Introduction(edit | edit source)

Les lésions de la moelle épinière (LM) entraînent la perte de capacité d’un muscle à générer de la puissance, perte des sensations et de la capacité à contrôler les intestins et la vessie. Les efforts de réadaptation se concentrent sur la prévention des complications secondaires associées à la perte de mobilité. Une technologie de pointe fournit une assistance mécanique permettant aux patients de réapprendre à marcher ou à bouger leurs bras.

Histoire de la réadaptation des lésions de la moelle épinière ( éditer | source d’édition )

Le traitement des lésions de la moelle épinière a été mis au point par Theodor Kocher (Suisse) et William Wagner (Allemagne), mais les références aux lésions de la moelle épinière remontent à l’époque classique. (1)

  • Le papyrus chirurgical d’Edwin Smith en Égypte, datant d’environ 3000 avant J.-C., décrit la paraplégie suite à une blessure à la colonne vertébrale.
  • Hippocrate (vers 460-370 avant J.-C.) décrit la traction dans le traitement des lésions de la moelle épinière.
  • Paul d’Égine (625-690 apr. J.-C.) utilise un treuil pour la luxation de la colonne vertébrale et suggère une laminectomie.
  • Avicenne (vers 980-1037) définit la paralysie consécutive à une fracture de la colonne vertébrale comme une blessure mortelle.
  • Roland de Parme (vers 1230), originaire de Salerne, utilisait l’extension manuelle dans le traitement des lésions de la moelle épinière. Il a été pionnier de l’intervention précoce.
  • Ambroise Paré (1564-1598) a proposé la laminectomie pour le traitement des lésions de la moelle épinière.
  • Astley Cooper (1768-1841) et Charles Bell (1774-1842) voulaient introduire le traitement des lésions de la moelle épinière dans les hôpitaux universitaires de Londres. Bell s’est concentré sur des procédures de diagnostic précises. Selon lui, l’opération était dangereuse. Il enseignait que l’insuffisance rénale était la cause de décès suite à une lésion de la moelle épinière.
  • Henry Cline (1750-1827) a été le premier à pratiquer une laminectomie pour le traitement des lésions de la moelle épinière.
  • En Allemagne, Wilhelm Wagner (1848-1900) a mis au point le premier protocole de traitement des lésions de la moelle épinière. Avec Paul Stolper (1865-1906), il a coécrit un livre sur les lésions de la moelle épinière incluant l’anatomie, la pathologie, le mécanisme de la lésion et le traitement pratique.
  • Le Suisse Theodor Kocher (1841-1917) est connu pour ses recherches sur l’anatomie et la physiologie des lésions de la moelle épinière.
  • La première guerre mondiale : a contribué à l’élaboration du concept de gestion moderne des lésions de la colonne vertébrale en raison du nombre élevé de victimes de guerre souffrant de lésions de la moelle épinière.
  • Entre la première et la deuxième guerre mondiale, le Royaume-Uni a poursuivi sa prise en charge des patients souffrant d’une lésion de la moelle épinière.
  • Ludwig Guttmann

    Charles Frazier (1870-1936), aux États-Unis, a fourni une analyse statistique des résultats de chirurgie pour les cas de lésions de la moelle épinière, du pronostic, de l’espérance de vie, de la libération au domicile et du travail. Une page et demie de son livre contient des informations sur la gestion physique des lésions de la moelle épinière.

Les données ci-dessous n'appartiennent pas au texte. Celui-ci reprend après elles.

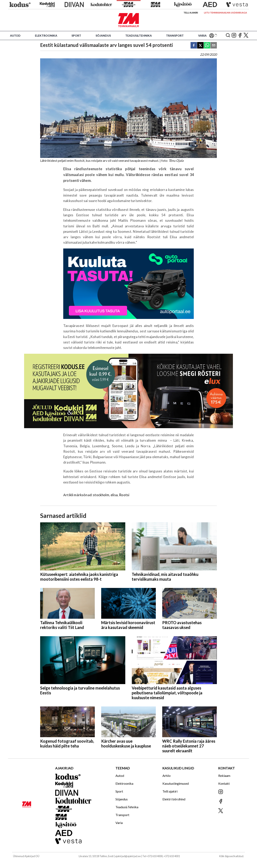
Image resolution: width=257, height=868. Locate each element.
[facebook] (194, 45)
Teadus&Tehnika (138, 35)
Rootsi (124, 495)
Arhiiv (167, 775)
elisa (114, 495)
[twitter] (200, 45)
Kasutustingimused (176, 783)
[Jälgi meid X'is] (246, 35)
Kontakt (224, 783)
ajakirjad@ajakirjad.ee (128, 856)
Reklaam (224, 775)
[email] (214, 45)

  • George Riddoch (1888-1947) est connu pour ses travaux sur la réadaptation et la physiopathologie des lésions de la moelle épinière.
  • Donald Munro (1889-1973) est le père du traitement de la paraplégie.
  • Ludwig Guttmann (1899-1980) est considéré comme le fondateur du traitement moderne des lésions de la moelle épinière. Il a formé des unités spécialisées dans les lésions de la moelle épinière, gérant la colonne vertébrale, la vessie, les intestins, la peau, et offrant une éducation et une réadaptation. La prise en charge conservatrice est passée de traction, alitement et attelle à la prise en charge chirurgicale et attelle, ce qui a permis de réduire la durée de l’alitement.(2)

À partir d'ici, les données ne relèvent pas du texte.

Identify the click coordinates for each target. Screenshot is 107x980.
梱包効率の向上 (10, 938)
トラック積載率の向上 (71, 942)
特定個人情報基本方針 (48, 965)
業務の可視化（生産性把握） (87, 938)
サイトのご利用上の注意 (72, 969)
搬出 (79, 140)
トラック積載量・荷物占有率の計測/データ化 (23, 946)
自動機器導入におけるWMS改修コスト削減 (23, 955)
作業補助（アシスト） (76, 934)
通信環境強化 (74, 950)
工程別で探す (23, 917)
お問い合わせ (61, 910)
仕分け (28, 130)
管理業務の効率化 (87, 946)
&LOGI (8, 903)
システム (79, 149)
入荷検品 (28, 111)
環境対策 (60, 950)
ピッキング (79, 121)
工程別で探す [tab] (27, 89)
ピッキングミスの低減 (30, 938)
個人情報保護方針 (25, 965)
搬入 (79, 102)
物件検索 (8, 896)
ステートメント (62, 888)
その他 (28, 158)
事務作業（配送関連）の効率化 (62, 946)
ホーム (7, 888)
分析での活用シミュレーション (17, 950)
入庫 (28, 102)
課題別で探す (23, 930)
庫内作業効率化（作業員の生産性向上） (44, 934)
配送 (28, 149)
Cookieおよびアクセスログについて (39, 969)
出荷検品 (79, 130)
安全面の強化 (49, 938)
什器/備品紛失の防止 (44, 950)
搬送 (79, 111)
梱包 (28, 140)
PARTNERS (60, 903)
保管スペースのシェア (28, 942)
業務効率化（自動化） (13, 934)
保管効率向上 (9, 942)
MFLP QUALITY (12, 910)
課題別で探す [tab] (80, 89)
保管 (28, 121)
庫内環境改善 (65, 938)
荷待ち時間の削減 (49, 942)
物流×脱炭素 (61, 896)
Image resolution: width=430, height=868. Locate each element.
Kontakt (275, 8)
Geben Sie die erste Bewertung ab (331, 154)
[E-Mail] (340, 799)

Étiologie(edit | edit source)

Les causes traumatiques des lésions de la moelle épinière sont les suivantes :

  • Chutes : d’une bonne hauteur ou simples chutes
  • Accidents de véhicules moteur (AVM)
  • Accidents liés au sport
  • Violence
  • Autres causes de blessures (3)(4)

Les accidents de la route (AVM) et les chutes sont les causes les plus fréquentes de blessures, avec des pourcentages presque égaux. Dans les pays développés, la principale cause de lésion médullaire était autrefois les AVM, mais elle est récemment devenue les chutes. Dans les pays à faible revenu, les chutes sont la cause la plus fréquente de lésion de la moelle épinière.(3)

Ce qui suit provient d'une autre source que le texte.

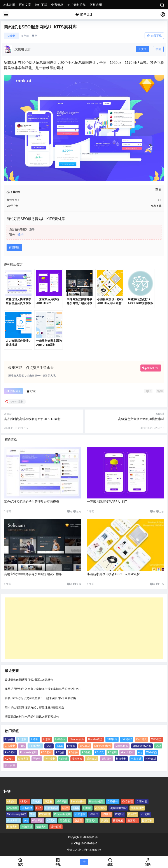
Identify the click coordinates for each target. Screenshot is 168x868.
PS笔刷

Les causes non traumatiques de lésions de la moelle épinière sont les suivantes :

Données démographiques sur les patients : (vous trouverez des informations sur le monde par revenu et par région (en anglais) ici)

  • Pays développés :
    • Rapport hommes/femmes : de 1,10:1 à 6,69:1
    • Âge moyen : de 14,6 à 67,6 ans
  • Pays à faible revenu :
    • Rapport hommes/femmes : de 1,00:1 à 7,59:1
    • Âge moyen : de 29,5 à 46,0 ans(3)

Niveau et gravité de la blessure

  • Les lésions de la moelle épinière cervicale sont fréquentes dans les pays développés et les pays non développés.
  • Le pourcentage de blessures complètes est inférieur à celui des blessures incomplètes.
  • La tétraplégie est plus fréquente que la paraplégie, tant dans les pays développés que dans les pays non développés.
  • Les lésions complètes sur le plan moteur (ASIA A ou B) étaient plus fréquentes chez les patients souffrant de lésions traumatiques, tandis que les lésions incomplètes sur le plan moteur (ASIA C ou D) étaient plus fréquentes chez les patients souffrant de lésions non traumatiques. (3)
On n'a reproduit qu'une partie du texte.